Idiot builds Homemade Air Conditioner

Geoff has built a Homemade Air Conditioner – by running ice water (made from ice-cubes, and bottles of water he’s frozen in his freezer) through copper tubing at the back of a stand fan – fluid motion provided via capillary action.

Once the water runs out, the house has cooled off enough that the fan alone provides sufficient cooling.

That would be evaporative cooling, Geoff.

Geoff also suggests adding salt to your mix, because

this will drop the freezing point of the water and increase the cooling effect of the fan.

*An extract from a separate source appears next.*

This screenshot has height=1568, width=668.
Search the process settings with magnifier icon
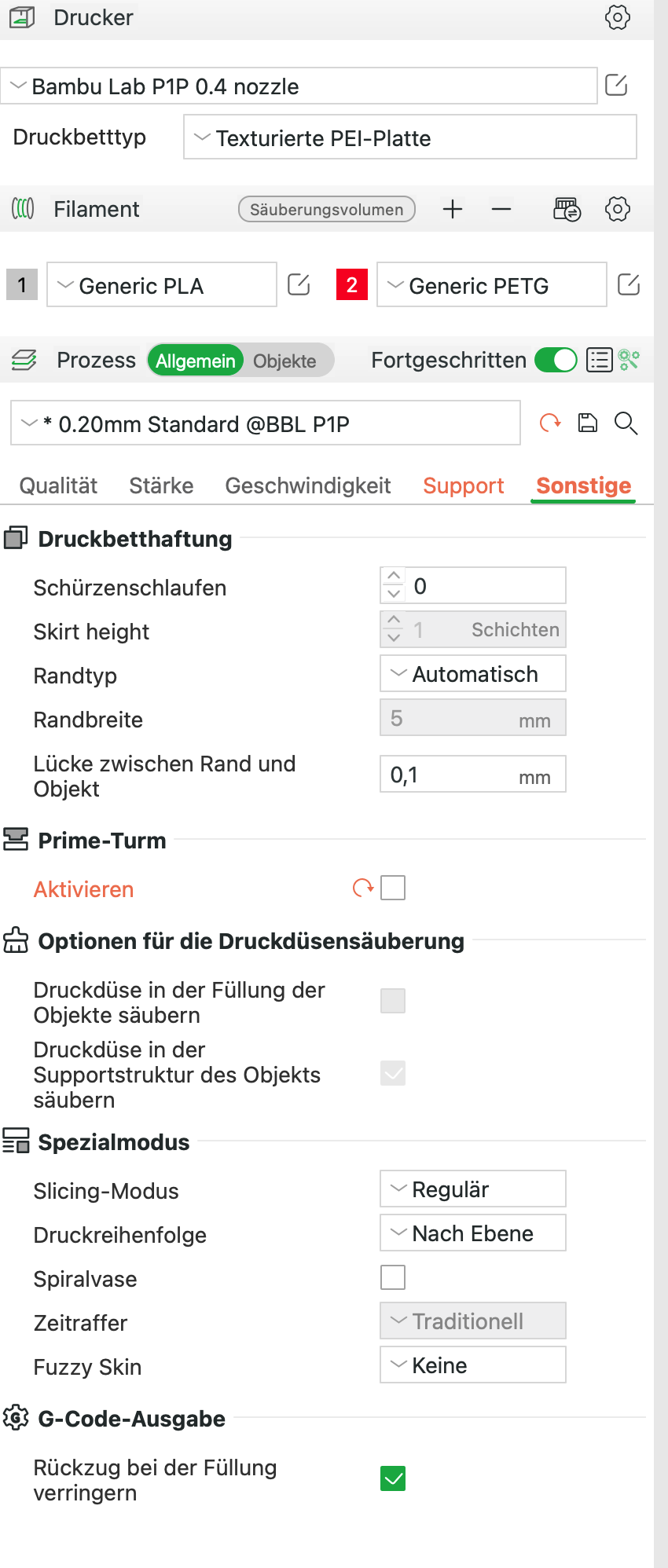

Uh, no. That would be lowering the freezing point of the water. It doesn’t lower the temperature of the water, it means that it takes more energy to freeze the water in the first place. But you’re already dumping frozen water into your water bucket, so you’re too late.

Geoff apparently had to “poke a little hole” through his flywire for the exhaust of his water tube, but draws the line at digging up his landlord’s garden to make a geothermal cooling system. I’m glad for his landlord, but what’s the problem with digging up a backyard only to cover it up again? A hole in your flywire is there for good!

Geoff goes on to suggest that if you hang a car radiator off your fan – in a bid to increase the efficiency of the system – you might want to check it can handle the weight.

Nice work Geoff.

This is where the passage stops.